● **SUPPLIED MATERIAL**

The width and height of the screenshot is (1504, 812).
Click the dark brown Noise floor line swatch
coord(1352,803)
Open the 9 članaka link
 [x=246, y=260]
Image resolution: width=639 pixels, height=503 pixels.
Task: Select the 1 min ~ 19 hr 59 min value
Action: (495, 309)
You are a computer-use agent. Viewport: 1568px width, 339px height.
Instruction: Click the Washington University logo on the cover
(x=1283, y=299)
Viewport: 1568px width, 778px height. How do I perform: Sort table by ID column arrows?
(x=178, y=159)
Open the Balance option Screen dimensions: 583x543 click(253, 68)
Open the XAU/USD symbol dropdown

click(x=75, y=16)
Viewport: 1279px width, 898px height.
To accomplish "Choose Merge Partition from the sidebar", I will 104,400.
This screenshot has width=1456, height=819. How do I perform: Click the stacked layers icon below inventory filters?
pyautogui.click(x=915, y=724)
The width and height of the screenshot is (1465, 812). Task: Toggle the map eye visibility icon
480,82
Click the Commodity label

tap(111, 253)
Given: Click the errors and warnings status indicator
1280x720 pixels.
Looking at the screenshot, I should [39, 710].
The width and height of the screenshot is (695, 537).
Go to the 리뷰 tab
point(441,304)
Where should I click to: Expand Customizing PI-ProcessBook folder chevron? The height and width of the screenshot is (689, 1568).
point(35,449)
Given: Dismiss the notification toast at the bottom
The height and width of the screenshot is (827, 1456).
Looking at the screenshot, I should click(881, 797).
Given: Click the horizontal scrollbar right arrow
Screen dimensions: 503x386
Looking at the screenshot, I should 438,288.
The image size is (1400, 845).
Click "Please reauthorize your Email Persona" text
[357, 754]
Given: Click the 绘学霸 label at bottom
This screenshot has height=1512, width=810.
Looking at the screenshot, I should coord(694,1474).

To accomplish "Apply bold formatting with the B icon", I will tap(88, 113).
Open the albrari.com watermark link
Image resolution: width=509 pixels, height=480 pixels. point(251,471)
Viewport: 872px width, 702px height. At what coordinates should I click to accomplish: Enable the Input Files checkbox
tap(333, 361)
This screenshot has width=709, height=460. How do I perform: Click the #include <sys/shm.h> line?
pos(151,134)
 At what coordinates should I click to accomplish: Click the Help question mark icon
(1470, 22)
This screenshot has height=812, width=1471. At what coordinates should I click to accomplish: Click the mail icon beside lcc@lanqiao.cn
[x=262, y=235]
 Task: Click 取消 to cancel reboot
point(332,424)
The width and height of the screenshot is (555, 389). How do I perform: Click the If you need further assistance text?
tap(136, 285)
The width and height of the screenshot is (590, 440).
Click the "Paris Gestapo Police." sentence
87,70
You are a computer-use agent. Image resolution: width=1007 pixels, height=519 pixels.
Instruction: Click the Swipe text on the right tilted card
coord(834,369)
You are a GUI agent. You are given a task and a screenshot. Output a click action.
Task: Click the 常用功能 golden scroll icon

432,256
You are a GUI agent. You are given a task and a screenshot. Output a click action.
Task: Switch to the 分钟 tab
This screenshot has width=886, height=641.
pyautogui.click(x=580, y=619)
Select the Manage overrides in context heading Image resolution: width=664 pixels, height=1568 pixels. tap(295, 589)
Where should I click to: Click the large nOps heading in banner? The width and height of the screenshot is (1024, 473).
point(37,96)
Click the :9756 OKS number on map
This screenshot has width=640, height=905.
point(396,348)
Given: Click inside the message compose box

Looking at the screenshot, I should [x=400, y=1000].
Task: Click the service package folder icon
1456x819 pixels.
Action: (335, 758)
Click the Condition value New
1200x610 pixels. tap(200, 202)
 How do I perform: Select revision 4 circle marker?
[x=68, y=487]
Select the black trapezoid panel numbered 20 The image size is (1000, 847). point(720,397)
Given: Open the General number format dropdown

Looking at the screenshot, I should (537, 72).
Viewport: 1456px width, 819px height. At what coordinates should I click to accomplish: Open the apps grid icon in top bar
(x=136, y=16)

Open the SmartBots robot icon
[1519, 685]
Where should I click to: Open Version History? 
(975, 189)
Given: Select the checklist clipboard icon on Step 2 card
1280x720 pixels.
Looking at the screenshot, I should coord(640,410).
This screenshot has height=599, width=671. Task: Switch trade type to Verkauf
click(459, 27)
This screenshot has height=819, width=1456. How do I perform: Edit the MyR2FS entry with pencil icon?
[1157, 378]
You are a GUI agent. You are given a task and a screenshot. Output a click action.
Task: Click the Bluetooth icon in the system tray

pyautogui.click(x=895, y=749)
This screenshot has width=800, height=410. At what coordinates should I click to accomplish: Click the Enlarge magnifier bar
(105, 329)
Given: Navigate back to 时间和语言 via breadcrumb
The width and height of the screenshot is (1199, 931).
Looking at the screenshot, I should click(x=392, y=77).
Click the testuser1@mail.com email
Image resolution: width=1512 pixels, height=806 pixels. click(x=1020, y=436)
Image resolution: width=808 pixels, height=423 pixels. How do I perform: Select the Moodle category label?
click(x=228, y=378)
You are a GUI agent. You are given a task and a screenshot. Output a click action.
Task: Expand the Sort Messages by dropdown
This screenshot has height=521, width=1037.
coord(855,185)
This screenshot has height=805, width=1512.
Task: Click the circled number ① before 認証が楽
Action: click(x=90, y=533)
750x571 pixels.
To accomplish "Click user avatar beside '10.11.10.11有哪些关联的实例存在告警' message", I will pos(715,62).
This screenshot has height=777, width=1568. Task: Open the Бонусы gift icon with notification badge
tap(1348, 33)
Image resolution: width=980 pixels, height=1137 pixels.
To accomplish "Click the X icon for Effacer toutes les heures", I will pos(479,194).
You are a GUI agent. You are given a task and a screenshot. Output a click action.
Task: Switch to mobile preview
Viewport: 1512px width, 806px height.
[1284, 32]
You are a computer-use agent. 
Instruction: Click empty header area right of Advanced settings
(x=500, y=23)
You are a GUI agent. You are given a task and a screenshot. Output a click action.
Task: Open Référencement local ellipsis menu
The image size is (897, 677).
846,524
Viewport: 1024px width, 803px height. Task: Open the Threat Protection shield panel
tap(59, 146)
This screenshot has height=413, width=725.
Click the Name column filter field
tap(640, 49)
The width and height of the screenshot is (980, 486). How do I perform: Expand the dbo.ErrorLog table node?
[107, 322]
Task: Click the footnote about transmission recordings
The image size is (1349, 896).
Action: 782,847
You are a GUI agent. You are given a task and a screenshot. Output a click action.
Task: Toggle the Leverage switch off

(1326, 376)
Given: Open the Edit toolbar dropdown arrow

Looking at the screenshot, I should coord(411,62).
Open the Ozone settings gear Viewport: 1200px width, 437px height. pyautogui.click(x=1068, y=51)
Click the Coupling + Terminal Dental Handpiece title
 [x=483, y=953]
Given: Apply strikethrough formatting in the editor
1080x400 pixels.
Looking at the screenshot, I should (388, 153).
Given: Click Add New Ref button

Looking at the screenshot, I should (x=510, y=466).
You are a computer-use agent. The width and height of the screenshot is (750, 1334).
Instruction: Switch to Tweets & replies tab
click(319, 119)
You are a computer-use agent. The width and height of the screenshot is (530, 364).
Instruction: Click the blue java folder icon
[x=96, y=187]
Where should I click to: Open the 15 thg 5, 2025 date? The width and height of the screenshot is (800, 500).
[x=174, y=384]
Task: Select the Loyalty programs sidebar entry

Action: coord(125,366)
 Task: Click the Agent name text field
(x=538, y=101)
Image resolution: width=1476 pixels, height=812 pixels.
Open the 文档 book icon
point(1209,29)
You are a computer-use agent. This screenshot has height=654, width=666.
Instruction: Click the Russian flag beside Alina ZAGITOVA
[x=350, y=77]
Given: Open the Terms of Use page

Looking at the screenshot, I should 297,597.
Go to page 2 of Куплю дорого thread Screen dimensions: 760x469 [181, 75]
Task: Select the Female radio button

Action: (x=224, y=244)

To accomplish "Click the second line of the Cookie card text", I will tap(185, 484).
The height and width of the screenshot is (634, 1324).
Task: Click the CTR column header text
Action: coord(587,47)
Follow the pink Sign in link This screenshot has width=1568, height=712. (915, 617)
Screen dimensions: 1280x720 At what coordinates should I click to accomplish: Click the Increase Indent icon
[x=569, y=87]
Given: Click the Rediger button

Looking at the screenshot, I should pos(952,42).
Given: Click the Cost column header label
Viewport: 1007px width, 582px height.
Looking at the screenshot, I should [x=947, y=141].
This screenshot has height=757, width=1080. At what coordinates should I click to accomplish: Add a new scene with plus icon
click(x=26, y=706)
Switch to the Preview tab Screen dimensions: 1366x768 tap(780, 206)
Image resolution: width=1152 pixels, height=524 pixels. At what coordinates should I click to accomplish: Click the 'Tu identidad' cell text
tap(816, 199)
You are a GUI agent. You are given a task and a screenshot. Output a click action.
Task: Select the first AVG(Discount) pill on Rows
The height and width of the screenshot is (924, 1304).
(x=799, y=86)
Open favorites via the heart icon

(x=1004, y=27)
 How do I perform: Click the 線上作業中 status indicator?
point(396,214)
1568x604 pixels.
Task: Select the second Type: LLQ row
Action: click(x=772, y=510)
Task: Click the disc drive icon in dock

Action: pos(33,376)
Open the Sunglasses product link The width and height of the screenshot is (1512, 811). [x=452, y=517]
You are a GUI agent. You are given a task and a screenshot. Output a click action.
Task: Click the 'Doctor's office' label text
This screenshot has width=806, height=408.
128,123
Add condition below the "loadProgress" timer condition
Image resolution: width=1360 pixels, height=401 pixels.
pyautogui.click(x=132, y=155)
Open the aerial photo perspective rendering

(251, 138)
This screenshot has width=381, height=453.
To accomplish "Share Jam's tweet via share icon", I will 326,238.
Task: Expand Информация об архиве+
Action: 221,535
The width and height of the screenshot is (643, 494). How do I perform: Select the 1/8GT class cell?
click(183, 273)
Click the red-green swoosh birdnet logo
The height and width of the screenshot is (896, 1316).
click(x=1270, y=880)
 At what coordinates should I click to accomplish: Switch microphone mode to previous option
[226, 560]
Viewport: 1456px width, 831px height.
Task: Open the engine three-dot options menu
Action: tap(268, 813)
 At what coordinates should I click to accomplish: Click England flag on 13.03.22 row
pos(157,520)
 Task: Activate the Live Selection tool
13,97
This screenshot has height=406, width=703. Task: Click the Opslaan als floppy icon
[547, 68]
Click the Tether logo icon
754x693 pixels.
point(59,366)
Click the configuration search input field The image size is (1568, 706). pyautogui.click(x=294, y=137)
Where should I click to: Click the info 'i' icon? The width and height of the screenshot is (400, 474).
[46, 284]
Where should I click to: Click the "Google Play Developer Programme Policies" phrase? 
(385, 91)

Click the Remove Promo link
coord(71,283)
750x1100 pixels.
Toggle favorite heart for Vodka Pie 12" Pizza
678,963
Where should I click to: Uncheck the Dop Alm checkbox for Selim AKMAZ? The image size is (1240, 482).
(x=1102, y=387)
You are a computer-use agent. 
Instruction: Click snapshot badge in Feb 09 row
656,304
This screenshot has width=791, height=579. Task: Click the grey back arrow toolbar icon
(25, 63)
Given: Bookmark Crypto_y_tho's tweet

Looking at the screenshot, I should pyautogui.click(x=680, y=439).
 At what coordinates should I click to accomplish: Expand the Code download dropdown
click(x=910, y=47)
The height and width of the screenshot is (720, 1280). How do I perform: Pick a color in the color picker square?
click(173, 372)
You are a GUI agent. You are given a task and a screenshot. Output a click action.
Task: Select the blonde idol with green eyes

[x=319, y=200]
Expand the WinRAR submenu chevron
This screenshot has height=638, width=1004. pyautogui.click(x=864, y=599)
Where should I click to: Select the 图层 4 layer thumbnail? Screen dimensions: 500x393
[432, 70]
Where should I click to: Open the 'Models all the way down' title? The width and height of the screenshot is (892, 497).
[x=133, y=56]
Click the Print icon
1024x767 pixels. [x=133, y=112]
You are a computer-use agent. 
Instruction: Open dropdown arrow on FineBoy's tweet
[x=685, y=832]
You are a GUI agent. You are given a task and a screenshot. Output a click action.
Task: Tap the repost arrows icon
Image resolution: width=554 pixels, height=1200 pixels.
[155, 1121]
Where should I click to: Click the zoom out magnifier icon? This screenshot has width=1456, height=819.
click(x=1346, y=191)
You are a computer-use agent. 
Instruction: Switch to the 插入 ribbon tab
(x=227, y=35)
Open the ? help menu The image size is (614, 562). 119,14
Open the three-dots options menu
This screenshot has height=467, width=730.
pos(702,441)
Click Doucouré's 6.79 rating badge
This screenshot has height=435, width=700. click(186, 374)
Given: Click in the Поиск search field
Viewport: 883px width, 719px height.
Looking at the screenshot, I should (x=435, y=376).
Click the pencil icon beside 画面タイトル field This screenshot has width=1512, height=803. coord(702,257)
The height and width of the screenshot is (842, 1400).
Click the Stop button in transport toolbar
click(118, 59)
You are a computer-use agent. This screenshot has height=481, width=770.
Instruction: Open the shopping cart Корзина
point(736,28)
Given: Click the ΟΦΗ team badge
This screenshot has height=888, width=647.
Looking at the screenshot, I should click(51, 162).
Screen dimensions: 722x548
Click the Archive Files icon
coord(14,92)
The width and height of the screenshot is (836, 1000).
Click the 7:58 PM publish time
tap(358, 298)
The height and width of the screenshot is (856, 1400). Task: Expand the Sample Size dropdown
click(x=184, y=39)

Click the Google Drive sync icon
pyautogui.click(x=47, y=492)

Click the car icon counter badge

● **DO THIS**
Rewrite the records from the line with "Given: Select the" to the line with "[1157, 378]", replacing "pencil icon" with "edit button" and leaving everything else unchanged.

● **TASK RESULT**
Given: Select the checklist clipboard icon on Step 2 card
1280x720 pixels.
Looking at the screenshot, I should coord(640,410).
This screenshot has height=599, width=671. Task: Switch trade type to Verkauf
click(459, 27)
This screenshot has height=819, width=1456. How do I perform: Edit the MyR2FS entry with edit button?
[1157, 378]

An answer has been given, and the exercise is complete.